We put everything on the left side in the second step and in the third step we multiplied the whole equation by $$\frac{r}{m}$$ to eliminate the factor before the $$v^2$$. Now we have the p-value $$- \frac{r \,q\, B}{m}$$ and q-value $$- r \, g$$ for the pq-formula: \begin{align}v_{1,2} & ~=~ -\frac{p}{2} ~\pm~ \sqrt{ \left(\frac{p}{2}\right)^2 ~-~ q } \\\\ v_{1,2} & ~=~ \frac{r \,q\, B}{2m} ~\pm~ \sqrt{ \left(\frac{r \,q\, B}{ 2m}\right)^2 ~+~ r \, g }\end{align}

Now we just have to insert the concrete values to determine $$v_1$$ and $$v_2$$.

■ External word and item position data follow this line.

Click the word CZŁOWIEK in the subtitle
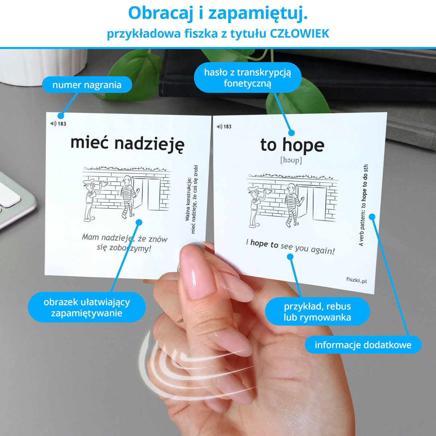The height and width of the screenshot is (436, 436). [299, 34]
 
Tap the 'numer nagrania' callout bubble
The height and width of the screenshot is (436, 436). [87, 85]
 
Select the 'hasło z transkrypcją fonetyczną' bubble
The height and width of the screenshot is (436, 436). [247, 78]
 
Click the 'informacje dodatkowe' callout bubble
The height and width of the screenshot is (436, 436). [363, 345]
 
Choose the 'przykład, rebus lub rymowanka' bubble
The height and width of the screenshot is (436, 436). [317, 311]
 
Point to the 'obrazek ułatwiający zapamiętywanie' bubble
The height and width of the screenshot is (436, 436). [87, 307]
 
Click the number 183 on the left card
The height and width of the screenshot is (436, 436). [62, 124]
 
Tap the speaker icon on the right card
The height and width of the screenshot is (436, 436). [219, 126]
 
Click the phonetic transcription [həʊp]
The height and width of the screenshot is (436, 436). [291, 161]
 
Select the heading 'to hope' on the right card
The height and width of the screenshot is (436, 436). [292, 146]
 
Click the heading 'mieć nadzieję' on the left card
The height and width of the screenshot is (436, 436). [128, 144]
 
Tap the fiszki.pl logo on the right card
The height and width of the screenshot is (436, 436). [356, 280]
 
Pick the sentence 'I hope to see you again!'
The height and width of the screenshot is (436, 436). [290, 246]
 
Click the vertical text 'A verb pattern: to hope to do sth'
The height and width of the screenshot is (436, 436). [364, 205]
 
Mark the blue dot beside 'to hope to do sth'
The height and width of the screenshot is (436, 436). [372, 217]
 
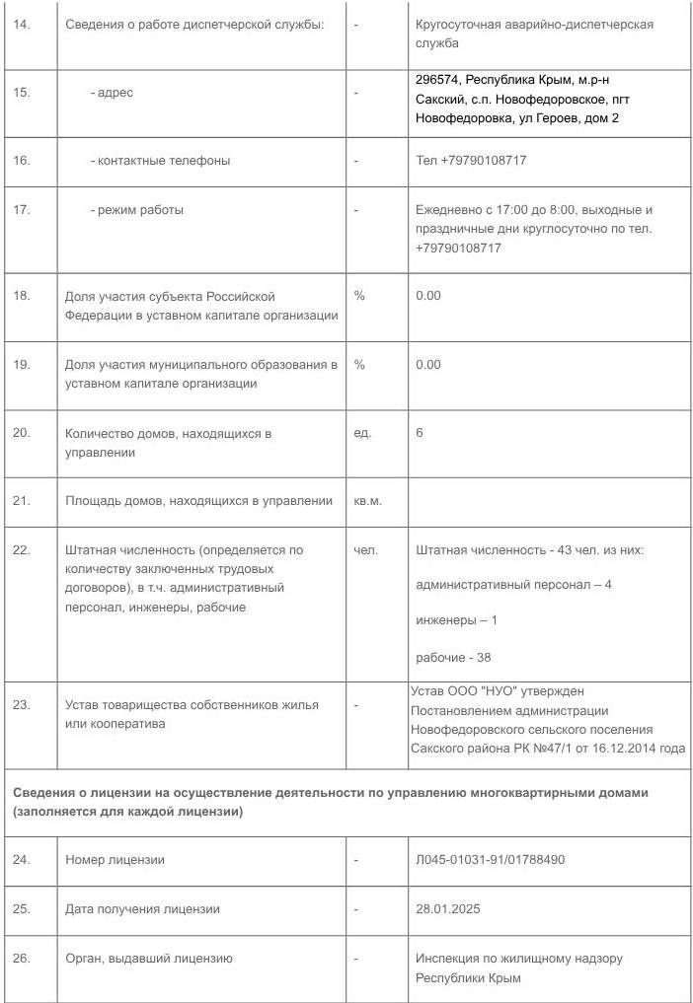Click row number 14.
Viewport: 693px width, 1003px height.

• The radius $$r$$ is equal to the earth radius plus the height of the ion above the earth: $$r ~=~ 6370 \, \text{km} ~+~ 30 \, \text{km} ~=~ 6400 \cdot 10^3 \, \text{m}$$
• The charge $$q$$ corresponds to the charge of the ion: $$q ~=~ e ~=~ 1.60 \cdot 10^{-19} \, \text{C}$$
• The mass $$m$$ corresponds to the mass of the ion: $$m ~=~ 352 \, u ~=~ 352 ~\cdot~ 1.66 \cdot 10^{-27} \, \text{kg}$$
• The magnetic field $$\class{violet}{B}$$ corresponds to the constant earth magnetic field at the equator: $$\class{violet}{B} ~=~ 30 \, \mu\text{T} ~=~ 30 \cdot 10^{-6} \, \text{T}$$
• The gravitational acceleration $$g$$ on earth is: $$g ~=~ 9.8 \, \frac{\text m}{ \text{s}^2 }$$

If all these values are used, the result is: $$v_{1,2} ~=~ 26 \,286\,966.05 \, \frac{\text m}{ \text s } ~\pm~ 26\,286 \,967 \frac{\text m}{ \text s }$$

We obtain the first solution of the quadratic equation by adding the two values in the pq formula: \begin{align}v_1 &~=~ 52\,573\,933 \, \frac{\text m}{ \text s } \\\\ &~\approx~ 5.2 \cdot 10^7 \, \frac{\text m}{ \text s }\end{align}

We get the second solution if we subtract the two values in the pq formula: $$v_2 ~=~ -1.19 \, \frac{\text m}{ \text s }$$

The solution $$v_2$$ is not a valid solution. You can check this by substituting $$v_2$$ into the pq formula. However, $$v_1$$ is a valid solution. Therefore, the required speed is: $$v ~=~ 5.2 \cdot 10^7 \, \frac{\text m}{ \text s }$$

#### Solution to exercise #1.3

To justify why the gravitational force hardly plays a role, you can look at the ratio of the gravitational force $$F_{\text g}$$ to the Lorentz force $$F_{\text m}$$: $$\frac{ F_{\text g} }{ F_{\text m} } ~=~ \frac{ m \, g }{ q \, v \, B }$$

Inserting the values (including the calculated velocity in exercise b), results in: \begin{align}\frac{ F_{\text g} }{ F_{\text m} } &~=~ \frac{ 5.73\cdot 10^{-24}\, \text{N} }{ 2.5\cdot 10^{-16} \, \text{N} } \\\\ &~\approx~ 2 \cdot 10^{-6} \, \%\end{align}

So the gravitational force is just 0.000002 % of the Lorentz force and can be neglected.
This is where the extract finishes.